WHAT THE TASK ASKS. In the excerpt on inflammasomes and cerebral ischemia that follows, turn the paragraph beginning "Apoptosis is an active process" into a short bulleted list that keeps its main facts.

SELECTED EXTRACT.
————————
The mechanisms of inflammasome involvement in IS were summarized in Figure 2.
FIGURE 2
4 Inflammasomes involves in cerebral ischemia-induced cell damage
4.1 Inflammasome and apoptosis
Apoptosis is an active process involving activation, expression and regulation of a series of genes. Activation of classical apoptosis occurs mainly through two pathways (Christgen et al., 2022). One is the extrinsic pathway, which is activated by activating apoptosis receptors on the cell surface, ultimately activating caspase-8 or caspase-10 (Gudipaty et al., 2018). The other is the endogenous pathway, also known as the mitochondrial apoptosis pathway, which starts with mitochondrial cytochrome C and activates caspase-9 (Tang et al., 2019a). Both pathways lead to a signal transduction cascade that ultimately leads to apoptosis through activation of caspase-3 (Wu et al., 2020a). Previous studies have shown that free radicals generated by cerebral ischemia-reperfusion are mainly released by mitochondria, leading to oxidative stress in neurons. Excessive production of reactive oxygen species in mitochondria can damage mitochondria and lipids, thereby impairing mitochondrial function and leading to increased permeability. Increased permeability of mitochondria releases cytochrome C, which activates caspases and leads to cell death after cerebral ischemia-reperfusion (DArcy, 2019). Kang et al. found that TRIM22 gene silencing inhibited the activation of NF-κB/NLRP3, thereby inhibiting neuroinflammation and apoptosis, indicating that TRIM22 may be a potential target for the treatment of brain I/R injury (Kang et al., 2021).
————————
GIVEN RECORDS.
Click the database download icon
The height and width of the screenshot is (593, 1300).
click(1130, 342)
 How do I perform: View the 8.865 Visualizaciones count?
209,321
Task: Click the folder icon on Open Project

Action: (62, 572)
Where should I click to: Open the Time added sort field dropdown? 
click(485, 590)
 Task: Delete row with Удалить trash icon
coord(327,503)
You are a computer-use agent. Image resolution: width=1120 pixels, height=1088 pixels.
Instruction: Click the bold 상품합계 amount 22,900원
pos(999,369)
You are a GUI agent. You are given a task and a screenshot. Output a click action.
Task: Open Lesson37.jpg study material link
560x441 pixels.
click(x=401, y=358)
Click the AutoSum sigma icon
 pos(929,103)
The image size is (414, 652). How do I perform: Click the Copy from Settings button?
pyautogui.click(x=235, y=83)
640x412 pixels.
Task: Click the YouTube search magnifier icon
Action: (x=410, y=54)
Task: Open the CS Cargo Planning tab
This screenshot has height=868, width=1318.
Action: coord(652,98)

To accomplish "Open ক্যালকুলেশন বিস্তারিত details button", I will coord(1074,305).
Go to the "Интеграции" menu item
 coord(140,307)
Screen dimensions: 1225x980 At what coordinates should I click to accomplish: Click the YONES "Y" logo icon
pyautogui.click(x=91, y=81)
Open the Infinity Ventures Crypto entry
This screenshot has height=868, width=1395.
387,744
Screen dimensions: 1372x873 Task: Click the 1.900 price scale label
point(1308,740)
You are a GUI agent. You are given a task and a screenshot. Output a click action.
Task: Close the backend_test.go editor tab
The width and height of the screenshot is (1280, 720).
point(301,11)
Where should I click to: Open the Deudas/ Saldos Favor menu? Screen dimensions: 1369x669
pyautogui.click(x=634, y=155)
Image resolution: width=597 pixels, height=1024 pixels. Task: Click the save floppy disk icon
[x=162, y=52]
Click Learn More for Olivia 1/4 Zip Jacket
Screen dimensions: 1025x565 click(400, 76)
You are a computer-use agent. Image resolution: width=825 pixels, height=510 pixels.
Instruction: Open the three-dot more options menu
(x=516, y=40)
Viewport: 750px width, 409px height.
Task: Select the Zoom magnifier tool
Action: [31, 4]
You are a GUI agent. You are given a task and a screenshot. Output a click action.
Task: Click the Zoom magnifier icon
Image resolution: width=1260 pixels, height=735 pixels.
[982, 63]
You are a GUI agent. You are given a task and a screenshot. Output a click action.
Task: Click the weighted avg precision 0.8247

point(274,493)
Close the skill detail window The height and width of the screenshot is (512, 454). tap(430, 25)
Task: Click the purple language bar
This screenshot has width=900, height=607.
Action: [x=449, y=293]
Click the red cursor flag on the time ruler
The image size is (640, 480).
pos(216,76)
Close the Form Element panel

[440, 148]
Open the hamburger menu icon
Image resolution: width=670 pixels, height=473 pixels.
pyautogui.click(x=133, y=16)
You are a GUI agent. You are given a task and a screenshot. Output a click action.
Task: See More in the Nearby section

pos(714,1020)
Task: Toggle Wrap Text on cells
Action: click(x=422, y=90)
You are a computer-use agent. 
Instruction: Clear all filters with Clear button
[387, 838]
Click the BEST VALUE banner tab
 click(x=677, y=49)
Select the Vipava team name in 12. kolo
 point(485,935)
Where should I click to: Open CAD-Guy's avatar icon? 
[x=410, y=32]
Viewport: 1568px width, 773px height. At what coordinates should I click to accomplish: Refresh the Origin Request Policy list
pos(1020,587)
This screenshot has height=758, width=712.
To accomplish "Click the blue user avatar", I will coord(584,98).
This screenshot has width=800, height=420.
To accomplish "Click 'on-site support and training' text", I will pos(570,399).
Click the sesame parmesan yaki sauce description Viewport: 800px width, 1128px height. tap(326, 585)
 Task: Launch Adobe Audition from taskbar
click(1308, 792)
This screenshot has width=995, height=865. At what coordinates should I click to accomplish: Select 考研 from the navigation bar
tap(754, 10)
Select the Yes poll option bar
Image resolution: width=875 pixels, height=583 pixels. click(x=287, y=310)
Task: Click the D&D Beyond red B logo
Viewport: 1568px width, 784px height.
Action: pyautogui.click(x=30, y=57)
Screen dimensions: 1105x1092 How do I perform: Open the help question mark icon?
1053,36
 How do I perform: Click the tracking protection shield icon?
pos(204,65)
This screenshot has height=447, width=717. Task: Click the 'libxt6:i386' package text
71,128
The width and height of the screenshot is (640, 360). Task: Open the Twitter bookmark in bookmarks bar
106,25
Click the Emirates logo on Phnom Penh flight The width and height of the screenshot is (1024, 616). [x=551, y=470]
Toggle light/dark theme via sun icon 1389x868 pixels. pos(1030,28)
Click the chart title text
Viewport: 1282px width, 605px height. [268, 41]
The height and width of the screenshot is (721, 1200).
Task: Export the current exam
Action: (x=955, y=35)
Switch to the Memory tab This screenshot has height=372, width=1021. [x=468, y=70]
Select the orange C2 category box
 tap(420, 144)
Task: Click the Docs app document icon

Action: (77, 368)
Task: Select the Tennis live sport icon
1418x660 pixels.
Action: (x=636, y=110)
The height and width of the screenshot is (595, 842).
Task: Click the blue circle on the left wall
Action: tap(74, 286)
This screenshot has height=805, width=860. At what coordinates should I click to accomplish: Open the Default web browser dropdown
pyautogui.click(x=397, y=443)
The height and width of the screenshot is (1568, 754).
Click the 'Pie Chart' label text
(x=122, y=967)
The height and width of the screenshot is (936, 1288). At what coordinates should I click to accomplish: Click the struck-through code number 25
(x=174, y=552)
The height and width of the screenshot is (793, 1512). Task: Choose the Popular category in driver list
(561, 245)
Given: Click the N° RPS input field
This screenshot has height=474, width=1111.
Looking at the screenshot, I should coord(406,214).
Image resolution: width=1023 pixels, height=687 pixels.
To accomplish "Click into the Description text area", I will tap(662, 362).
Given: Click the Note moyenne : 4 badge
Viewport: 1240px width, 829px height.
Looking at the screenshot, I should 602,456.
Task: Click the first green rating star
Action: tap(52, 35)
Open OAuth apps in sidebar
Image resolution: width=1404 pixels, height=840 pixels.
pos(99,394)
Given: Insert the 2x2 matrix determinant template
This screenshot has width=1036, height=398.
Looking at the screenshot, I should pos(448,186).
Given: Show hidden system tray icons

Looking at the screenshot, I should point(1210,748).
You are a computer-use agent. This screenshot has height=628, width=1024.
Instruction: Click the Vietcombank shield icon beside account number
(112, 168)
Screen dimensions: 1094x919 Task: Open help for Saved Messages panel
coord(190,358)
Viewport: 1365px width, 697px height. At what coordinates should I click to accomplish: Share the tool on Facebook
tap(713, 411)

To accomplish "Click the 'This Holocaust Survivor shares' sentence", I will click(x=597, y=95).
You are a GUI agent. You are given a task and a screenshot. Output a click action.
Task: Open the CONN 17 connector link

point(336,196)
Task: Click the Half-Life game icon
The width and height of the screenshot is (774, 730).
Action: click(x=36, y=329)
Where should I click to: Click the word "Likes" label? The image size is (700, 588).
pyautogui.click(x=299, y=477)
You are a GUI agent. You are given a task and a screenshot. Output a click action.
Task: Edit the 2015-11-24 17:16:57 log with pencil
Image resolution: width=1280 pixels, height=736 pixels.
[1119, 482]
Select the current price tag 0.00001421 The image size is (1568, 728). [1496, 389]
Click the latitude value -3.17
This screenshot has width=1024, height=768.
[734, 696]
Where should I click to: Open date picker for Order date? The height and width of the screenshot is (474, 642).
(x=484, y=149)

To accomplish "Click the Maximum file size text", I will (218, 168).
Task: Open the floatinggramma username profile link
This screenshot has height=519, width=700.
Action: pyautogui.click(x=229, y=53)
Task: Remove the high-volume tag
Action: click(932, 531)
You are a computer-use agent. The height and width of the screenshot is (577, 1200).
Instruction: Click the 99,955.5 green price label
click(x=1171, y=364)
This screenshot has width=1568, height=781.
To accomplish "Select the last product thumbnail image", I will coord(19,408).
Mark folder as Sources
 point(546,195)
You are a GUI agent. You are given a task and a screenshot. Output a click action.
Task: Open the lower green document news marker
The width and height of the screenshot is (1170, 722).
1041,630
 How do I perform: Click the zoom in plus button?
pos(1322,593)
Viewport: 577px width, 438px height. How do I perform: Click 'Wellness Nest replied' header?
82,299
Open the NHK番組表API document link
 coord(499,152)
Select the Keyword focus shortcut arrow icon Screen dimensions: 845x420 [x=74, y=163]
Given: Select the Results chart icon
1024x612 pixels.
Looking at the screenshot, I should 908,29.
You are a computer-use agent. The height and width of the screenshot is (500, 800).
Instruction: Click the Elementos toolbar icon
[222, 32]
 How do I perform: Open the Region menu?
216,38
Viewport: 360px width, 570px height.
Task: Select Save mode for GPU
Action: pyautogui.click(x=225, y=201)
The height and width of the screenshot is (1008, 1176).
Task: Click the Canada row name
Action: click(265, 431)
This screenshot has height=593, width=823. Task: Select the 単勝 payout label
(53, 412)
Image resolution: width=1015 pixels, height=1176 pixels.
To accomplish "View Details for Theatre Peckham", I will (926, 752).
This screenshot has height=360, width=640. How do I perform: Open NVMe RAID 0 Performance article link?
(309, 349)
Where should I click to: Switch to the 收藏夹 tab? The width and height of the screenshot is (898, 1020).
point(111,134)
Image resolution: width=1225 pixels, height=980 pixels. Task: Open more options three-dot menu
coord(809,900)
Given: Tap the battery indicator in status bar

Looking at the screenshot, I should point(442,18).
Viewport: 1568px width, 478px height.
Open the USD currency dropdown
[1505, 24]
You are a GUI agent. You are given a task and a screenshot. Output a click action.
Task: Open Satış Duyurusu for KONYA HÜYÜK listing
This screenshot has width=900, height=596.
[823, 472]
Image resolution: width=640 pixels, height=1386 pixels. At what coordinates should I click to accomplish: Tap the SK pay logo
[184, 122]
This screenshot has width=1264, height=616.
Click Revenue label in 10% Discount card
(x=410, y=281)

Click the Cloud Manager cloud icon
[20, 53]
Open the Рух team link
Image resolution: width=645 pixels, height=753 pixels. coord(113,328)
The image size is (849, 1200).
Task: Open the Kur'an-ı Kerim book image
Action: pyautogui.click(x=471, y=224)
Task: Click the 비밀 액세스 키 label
————————
WRITTEN ANSWER.
- Apoptosis is an active process involving the activation, expression and regulation of a series of genes.
- Classical apoptosis is activated mainly through two pathways:
  - Extrinsic: apoptosis receptors on the cell surface are activated, which ultimately activates caspase-8 or caspase-10.
  - Endogenous (mitochondrial): begins with mitochondrial cytochrome C and activates caspase-9.
- Both pathways trigger a signal transduction cascade that ends in apoptosis through caspase-3 activation.
- In cerebral ischemia-reperfusion, mitochondria release most of the free radicals, causing oxidative stress in neurons.
- Excess reactive oxygen species damage mitochondria and lipids, impair mitochondrial function and increase mitochondrial permeability.
- The increased permeability releases cytochrome C, which activates caspases and leads to cell death.
- Kang et al. found that silencing the TRIM22 gene inhibited NF-κB/NLRP3 activation, reducing neuroinflammation and apoptosis. TRIM22 may therefore be a potential treatment target for brain I/R injury.